Advanced people directory Limited — useful when employees already know who they need. Yes — search and filter by department, location, and profile attributes.
Mandatory reads and compliance tracking No — requires manual task or process workarounds. Yes — assign, target, acknowledge, and track completion.
Audience-targeted cards Limited — good visual cards, but less flexible targeting. Yes — tabs, cards, carousel behavior, and group targeting.
LinkedIn feed No — no native live LinkedIn feed web part. Yes — mirror company LinkedIn updates into SharePoint.
Calendar experience Limited — clean upcoming events list. Yes — month view, filters, color coding, multiple sources, and RSVP.
 

Final Verdict: Can Native SharePoint Create a Modern Intranet Homepage?

Yes, native SharePoint can create a modern intranet homepage.

With the right design skills, flexible sections, native web parts, and careful layout decisions, SharePoint can look much better than many organizations realize.

But there are limits.

During this test, native SharePoint handled the basic homepage structure well. The compromises appeared when the page needed deeper functionality: AI answers, personalization, advanced people search, compliance tracking, audience targeting, LinkedIn feeds, and interactive calendar actions.

So the best answer is this:

Native SharePoint can create a modern homepage. Origami helps create a more personalized, interactive, and easier-to-manage intranet experience on top of SharePoint.

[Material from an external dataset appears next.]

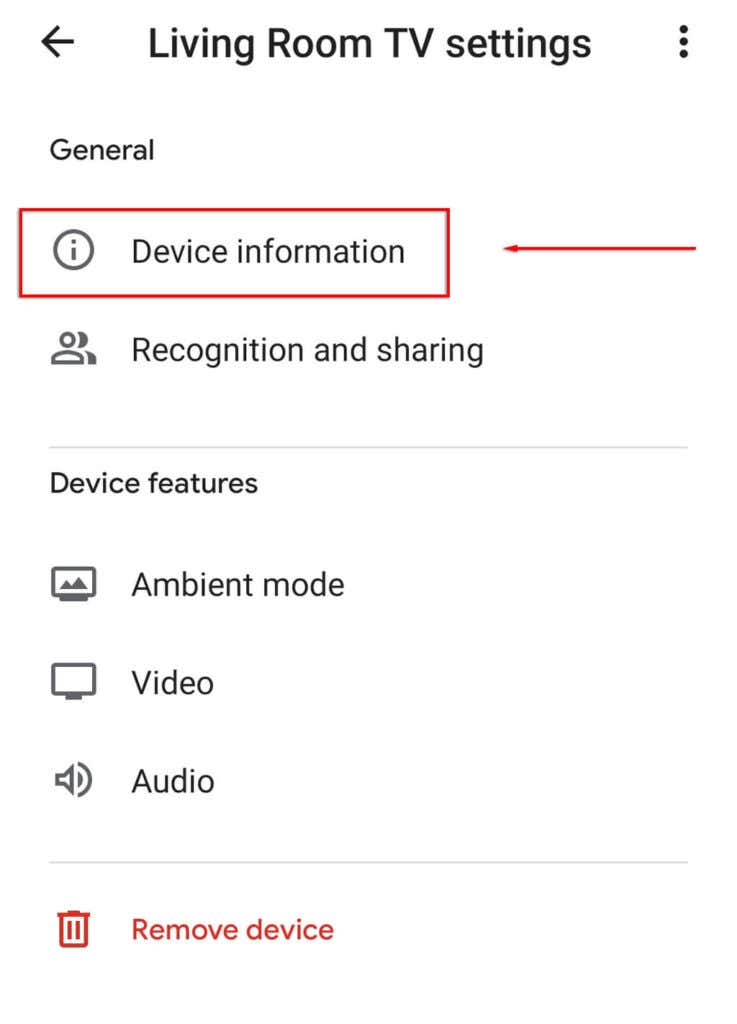Open Audio settings
This screenshot has height=1024, width=737.
coord(172,781)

Use Native SharePoint When... Use Origami When...
You need a simple intranet homepage. You need a more personalized employee experience.
Your homepage mainly displays news, links, and announcements. Your homepage needs AI search, advanced navigation, and targeted content.
You do not need compliance read tracking or employee acknowledgement. You need mandatory reads, completion tracking, and analytics.
Your employees usually know exactly what they are looking for. Employees need help discovering people, resources, events, and updates.